What you need to do: Copy out the records word for word from the beginning through the line containing "point(234,74)", including that line, and leave the pictures out.

Material for this task:
━━━━━━━━━━━━━━━━━━━━━━━━━━━━━━
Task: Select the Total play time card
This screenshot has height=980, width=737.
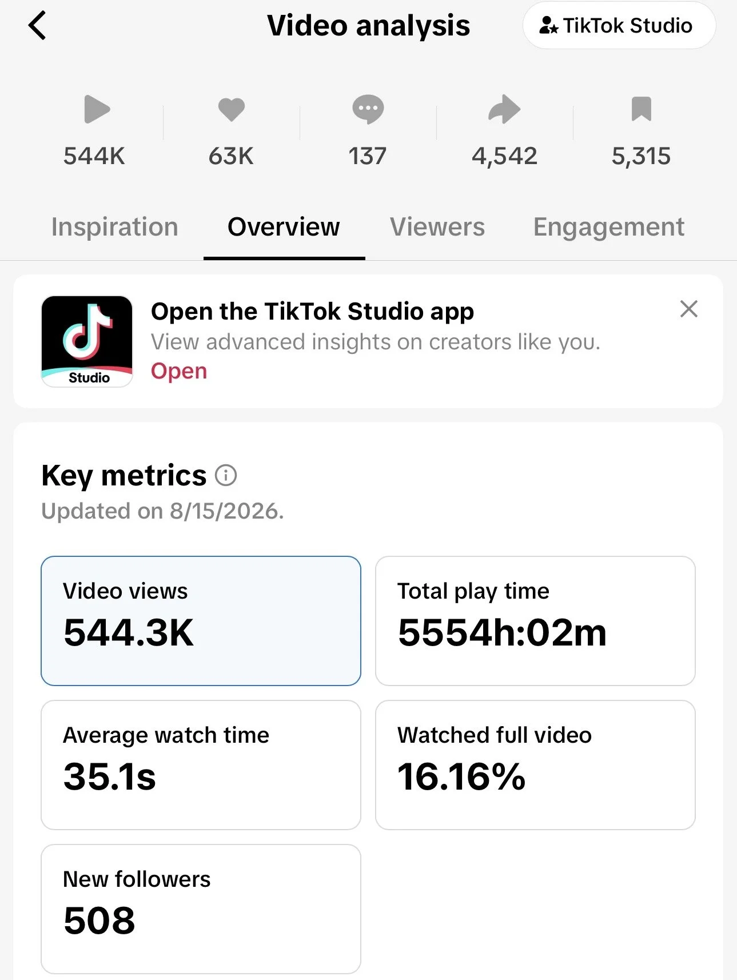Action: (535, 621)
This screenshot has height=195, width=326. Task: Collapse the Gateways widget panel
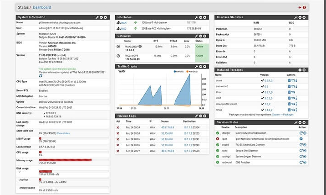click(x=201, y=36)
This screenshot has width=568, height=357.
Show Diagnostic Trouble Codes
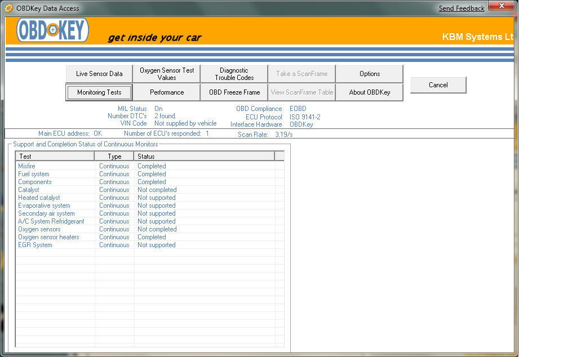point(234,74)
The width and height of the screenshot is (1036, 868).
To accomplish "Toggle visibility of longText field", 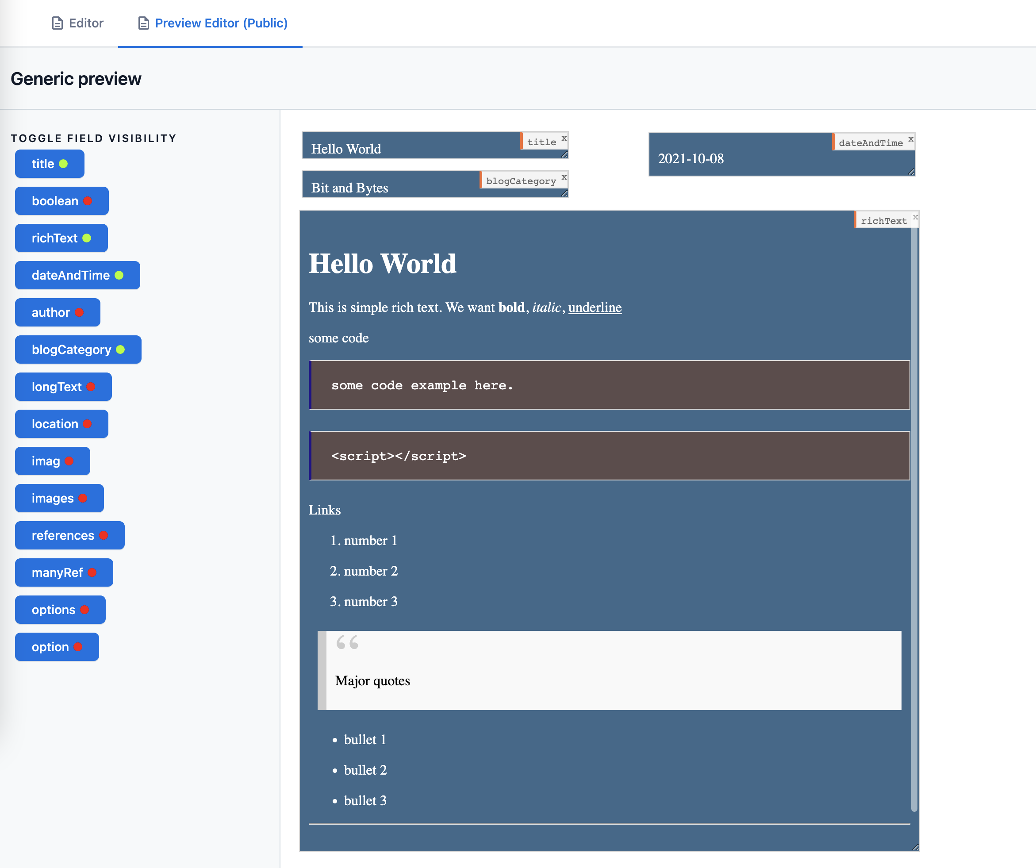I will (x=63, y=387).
━━━━━━━━━━━━━━━━━━━━━━━━━━━━━━
Result:
Task: Select the Total play time card
This screenshot has height=980, width=737.
Action: (535, 621)
This screenshot has height=195, width=326. Task: Collapse the Gateways widget panel
click(x=201, y=36)
This screenshot has width=568, height=357.
Show Diagnostic Trouble Codes
point(234,74)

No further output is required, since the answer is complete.